Last Tuesday, Google revealed it was spinning off its eight-year-old self-driving car division, with former president and CEO of Hyundai North America John Krafcik heading up the new Waymo unit. Google announced back in May that it was working with Fiat Chrysler Automobiles (FCA) on adding 100 Chrysler Pacifica Hybrid minivans to its fleet for testing in select markets, and now we have a glimpse of what they look like.

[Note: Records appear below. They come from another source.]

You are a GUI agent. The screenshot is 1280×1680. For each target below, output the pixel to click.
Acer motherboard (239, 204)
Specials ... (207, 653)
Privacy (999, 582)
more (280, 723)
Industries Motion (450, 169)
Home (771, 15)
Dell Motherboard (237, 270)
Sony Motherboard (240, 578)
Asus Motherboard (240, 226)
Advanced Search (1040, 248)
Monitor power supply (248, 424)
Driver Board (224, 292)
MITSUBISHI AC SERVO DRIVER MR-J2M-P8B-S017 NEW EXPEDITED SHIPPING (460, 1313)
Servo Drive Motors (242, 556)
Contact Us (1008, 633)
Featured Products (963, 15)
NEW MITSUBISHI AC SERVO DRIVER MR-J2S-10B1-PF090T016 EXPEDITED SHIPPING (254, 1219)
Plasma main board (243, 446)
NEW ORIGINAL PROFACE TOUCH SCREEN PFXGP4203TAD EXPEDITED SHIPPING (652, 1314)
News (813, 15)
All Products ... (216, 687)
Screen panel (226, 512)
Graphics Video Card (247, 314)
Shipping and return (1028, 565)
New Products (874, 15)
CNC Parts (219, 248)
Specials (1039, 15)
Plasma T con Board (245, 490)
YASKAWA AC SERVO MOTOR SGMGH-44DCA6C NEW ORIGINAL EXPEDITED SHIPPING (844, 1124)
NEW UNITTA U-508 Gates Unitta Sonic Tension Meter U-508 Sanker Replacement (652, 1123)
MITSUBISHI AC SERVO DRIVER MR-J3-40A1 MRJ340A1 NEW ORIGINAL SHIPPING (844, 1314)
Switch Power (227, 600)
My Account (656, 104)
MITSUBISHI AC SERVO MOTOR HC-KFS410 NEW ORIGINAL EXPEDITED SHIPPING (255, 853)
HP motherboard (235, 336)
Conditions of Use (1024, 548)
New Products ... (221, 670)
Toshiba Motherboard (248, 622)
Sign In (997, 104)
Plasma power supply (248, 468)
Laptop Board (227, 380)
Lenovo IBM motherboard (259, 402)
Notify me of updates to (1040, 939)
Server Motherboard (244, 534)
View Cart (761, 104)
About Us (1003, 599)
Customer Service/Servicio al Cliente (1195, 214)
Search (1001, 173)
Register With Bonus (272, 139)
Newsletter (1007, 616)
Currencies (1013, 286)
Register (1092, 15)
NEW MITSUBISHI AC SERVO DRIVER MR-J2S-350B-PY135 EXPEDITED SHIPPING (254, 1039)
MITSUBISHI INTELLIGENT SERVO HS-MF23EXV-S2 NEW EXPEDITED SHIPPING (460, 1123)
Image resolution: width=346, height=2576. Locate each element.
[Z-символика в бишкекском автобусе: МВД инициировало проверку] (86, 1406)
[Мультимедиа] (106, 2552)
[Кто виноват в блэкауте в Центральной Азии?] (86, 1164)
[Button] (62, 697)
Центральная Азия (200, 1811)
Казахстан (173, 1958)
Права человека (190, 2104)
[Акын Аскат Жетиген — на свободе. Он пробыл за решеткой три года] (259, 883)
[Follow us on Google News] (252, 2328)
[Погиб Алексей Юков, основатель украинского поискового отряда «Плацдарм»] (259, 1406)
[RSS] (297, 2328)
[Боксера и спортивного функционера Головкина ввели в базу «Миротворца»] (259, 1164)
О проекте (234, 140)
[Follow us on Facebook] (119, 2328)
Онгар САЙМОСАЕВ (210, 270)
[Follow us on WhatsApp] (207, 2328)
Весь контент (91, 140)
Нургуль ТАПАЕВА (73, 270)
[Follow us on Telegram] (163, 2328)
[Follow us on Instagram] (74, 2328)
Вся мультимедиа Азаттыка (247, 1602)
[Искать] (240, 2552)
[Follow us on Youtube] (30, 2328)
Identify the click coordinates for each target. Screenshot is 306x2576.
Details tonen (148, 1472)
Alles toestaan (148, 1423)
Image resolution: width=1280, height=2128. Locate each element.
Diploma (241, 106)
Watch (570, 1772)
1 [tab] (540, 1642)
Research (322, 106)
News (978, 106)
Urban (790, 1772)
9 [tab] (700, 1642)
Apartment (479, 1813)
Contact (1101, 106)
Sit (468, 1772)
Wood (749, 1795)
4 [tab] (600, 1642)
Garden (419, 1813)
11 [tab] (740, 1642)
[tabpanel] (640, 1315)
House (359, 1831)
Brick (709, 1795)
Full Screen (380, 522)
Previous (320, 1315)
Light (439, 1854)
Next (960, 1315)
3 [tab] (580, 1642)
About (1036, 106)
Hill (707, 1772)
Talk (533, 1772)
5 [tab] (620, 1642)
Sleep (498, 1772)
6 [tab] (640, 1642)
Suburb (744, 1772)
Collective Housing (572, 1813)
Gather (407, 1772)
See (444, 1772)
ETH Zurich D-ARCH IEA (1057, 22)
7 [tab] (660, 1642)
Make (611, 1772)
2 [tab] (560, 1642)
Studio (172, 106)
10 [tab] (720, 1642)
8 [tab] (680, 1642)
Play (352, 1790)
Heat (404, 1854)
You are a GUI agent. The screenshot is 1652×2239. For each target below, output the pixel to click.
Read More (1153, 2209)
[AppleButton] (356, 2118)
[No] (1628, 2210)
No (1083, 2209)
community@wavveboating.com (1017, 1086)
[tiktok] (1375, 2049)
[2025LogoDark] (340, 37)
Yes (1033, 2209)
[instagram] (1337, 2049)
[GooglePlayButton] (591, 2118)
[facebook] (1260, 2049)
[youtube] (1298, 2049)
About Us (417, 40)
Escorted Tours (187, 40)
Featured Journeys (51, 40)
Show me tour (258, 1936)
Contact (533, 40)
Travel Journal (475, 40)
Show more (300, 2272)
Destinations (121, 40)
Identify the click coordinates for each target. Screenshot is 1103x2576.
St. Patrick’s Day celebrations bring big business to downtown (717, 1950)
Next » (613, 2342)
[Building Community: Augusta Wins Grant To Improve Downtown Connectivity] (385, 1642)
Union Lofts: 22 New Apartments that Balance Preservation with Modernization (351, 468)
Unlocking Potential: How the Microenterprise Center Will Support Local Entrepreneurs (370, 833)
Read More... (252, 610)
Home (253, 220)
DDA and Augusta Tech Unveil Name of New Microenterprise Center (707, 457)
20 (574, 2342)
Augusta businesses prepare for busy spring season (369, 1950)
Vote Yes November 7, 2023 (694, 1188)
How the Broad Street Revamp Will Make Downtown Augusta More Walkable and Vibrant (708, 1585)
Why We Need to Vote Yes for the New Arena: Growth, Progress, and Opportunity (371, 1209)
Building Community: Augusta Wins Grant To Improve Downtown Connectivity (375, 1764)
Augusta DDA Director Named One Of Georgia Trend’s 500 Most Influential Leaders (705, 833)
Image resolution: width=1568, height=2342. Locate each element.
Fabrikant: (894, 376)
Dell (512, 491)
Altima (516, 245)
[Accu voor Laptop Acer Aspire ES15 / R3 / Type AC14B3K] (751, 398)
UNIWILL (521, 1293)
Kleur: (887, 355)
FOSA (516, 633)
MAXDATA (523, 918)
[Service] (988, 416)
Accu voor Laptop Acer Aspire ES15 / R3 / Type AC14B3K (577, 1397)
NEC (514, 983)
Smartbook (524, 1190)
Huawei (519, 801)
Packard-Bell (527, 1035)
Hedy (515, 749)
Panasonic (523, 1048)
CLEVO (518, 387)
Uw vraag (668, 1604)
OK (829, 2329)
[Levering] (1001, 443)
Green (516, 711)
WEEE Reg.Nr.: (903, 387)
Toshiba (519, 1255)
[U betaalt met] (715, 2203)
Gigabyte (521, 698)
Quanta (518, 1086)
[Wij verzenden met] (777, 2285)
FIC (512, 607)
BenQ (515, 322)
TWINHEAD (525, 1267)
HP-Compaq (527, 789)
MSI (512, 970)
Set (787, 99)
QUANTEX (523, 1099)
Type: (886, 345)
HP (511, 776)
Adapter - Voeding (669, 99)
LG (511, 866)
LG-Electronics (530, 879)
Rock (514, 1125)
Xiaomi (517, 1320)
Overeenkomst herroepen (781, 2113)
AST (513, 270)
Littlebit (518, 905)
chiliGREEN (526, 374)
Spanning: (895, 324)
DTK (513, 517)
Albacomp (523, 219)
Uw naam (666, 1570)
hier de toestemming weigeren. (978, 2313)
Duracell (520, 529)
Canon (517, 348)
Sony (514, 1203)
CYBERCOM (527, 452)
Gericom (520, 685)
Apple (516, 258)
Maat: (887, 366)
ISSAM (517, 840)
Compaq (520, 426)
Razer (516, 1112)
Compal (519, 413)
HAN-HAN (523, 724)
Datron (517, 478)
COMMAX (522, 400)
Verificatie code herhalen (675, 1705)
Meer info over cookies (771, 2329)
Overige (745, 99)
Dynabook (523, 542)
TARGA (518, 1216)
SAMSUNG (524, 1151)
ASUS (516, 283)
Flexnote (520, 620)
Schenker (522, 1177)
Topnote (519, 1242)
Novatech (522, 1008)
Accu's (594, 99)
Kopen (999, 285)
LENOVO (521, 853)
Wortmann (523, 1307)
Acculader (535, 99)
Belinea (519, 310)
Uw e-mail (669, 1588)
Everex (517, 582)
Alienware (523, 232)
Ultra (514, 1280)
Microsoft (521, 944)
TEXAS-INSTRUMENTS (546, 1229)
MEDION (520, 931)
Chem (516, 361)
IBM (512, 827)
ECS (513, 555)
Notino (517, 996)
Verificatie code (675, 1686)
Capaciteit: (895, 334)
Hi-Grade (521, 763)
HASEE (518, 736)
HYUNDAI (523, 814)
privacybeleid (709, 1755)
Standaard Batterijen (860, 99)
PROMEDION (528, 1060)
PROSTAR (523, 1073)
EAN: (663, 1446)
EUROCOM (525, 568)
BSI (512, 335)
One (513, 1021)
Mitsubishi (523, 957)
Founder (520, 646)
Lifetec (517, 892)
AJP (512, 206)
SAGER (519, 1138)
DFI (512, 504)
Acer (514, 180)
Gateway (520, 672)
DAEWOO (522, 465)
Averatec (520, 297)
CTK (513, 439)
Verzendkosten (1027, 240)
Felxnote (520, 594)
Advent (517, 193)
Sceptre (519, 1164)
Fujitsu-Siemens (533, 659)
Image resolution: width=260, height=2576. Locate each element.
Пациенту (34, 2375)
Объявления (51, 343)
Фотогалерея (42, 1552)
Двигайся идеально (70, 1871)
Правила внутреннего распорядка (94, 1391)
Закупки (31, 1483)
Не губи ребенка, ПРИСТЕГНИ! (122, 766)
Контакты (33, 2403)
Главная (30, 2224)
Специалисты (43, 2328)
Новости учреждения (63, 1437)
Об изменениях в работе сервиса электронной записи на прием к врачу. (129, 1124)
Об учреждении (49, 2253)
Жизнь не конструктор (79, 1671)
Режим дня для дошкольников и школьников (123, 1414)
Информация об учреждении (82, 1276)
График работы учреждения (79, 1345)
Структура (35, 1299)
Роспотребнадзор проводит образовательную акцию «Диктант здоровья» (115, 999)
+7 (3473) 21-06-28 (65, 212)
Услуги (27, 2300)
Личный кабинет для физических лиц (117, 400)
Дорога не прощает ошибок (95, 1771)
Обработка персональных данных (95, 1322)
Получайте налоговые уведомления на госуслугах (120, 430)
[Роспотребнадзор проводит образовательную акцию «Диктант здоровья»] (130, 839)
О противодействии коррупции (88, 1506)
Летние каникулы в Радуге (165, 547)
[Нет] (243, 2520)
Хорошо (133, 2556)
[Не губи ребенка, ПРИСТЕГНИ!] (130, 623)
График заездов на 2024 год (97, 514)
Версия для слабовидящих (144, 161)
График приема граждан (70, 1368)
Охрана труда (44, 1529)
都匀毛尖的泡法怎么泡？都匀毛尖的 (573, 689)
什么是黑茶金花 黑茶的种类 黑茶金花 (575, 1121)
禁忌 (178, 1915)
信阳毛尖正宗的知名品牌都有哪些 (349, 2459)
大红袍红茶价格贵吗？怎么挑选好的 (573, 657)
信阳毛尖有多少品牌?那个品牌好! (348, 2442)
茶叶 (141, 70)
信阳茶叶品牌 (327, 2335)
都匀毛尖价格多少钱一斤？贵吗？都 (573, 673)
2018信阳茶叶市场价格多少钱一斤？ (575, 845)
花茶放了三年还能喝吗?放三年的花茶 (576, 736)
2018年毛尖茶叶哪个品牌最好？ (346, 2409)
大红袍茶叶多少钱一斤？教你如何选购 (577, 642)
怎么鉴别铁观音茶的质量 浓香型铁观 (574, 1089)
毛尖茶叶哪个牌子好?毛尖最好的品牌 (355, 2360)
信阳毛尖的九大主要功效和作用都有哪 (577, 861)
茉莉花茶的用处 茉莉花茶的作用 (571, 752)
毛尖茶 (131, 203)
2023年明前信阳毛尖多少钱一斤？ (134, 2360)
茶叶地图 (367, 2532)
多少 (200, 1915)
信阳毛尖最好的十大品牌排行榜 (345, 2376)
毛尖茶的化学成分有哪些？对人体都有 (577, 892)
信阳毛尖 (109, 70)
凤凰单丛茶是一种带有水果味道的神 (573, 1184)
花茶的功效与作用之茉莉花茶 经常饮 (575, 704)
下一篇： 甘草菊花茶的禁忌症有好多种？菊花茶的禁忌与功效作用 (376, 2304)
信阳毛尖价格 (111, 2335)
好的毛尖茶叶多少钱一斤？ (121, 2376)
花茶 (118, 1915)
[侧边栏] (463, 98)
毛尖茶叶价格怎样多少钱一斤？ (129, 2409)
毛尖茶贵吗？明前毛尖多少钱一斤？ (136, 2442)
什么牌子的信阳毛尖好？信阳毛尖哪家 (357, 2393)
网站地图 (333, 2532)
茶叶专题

“With this great new minivan on the road in our test markets, we’ll learn how people of all ages, shapes, and group sizes experience our fully self-driving technology,” explained Krafcik, in a blog post. “Today, we’re sharing a first look at the completed vehicles, equipped with our latest Waymo self-driving technology, including our suite of updated sensors, all-new computer, and other major system updates.”

Waymo

Above: Waymo

Image Credit: Waymo
Waymo

Above: Waymo

Image Credit: Waymo
Waymo

Above: Waymo

Image Credit: Waymo

Google unveiled a prototype car way back in 2014, one that had no steering wheel, rear-view mirror, or gas pedal. In the intervening years, a number of technology and automotive companies have joined the self-driving car realm, including Uber, which launched a public trial of its autonomous vehicle in San Francisco last week — without a permit. This followed a similar launch in Pittsburgh a few months earlier, which in turn followed what was widely considered to be the world’s first public self-driving taxi service, launched by NuTonomy in Singapore.

The race is very much on to get self-driving vehicles to market, and Waymo’s fresh fleet of self-driving minivans will play a large part in advancing the movement. Waymo says that early prototypes of the minivans have already been tested for more than 200 hours in “extreme weather” ahead of production, which started in October.

“Getting from program kickoff to production and full vehicle assembly in half a year is a testament to the strong teamwork and collaboration between FCA and Waymo engineers,” added Krafcik. “We’re looking forward to having these new vehicles on public roads in 2017.”